### What is needed:
Every line that contains the word "Accounting" is to be copied from the listing.

═════ Data for processing ═════

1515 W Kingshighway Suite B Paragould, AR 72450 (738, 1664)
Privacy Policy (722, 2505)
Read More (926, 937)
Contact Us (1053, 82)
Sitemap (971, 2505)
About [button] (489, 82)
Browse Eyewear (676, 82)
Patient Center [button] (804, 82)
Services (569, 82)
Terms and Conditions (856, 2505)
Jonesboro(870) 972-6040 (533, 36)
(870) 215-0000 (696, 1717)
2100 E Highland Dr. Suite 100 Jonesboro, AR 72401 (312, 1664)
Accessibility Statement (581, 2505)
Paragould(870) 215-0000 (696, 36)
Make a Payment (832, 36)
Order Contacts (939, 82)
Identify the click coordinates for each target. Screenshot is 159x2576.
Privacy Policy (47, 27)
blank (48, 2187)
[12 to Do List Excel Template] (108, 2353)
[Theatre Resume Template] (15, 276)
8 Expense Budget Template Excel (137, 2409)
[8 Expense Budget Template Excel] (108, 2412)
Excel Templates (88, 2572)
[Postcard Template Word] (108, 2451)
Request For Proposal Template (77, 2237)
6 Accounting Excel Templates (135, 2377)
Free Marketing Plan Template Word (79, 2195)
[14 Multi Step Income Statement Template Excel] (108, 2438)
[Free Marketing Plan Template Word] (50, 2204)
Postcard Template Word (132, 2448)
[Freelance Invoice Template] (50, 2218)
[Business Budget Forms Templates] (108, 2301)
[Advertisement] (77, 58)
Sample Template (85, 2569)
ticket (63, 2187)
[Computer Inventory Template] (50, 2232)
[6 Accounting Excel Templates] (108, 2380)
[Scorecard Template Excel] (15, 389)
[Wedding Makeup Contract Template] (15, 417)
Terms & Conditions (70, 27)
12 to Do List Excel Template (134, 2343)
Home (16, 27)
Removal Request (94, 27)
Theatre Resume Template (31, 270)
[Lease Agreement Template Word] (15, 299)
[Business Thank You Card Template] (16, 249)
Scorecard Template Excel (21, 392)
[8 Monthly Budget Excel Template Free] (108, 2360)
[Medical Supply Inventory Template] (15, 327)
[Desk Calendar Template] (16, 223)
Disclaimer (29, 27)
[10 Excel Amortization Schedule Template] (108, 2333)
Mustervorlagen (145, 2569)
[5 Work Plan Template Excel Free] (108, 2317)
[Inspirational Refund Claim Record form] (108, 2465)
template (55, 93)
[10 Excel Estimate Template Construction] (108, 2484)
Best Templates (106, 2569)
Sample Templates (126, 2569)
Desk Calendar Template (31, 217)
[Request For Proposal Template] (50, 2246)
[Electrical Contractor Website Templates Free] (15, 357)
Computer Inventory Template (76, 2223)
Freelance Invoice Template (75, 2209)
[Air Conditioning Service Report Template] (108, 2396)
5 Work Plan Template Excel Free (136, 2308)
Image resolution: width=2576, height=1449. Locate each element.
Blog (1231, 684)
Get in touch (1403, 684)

═════

### Task response:
6 Accounting Excel Templates (135, 2377)
[6 Accounting Excel Templates] (108, 2380)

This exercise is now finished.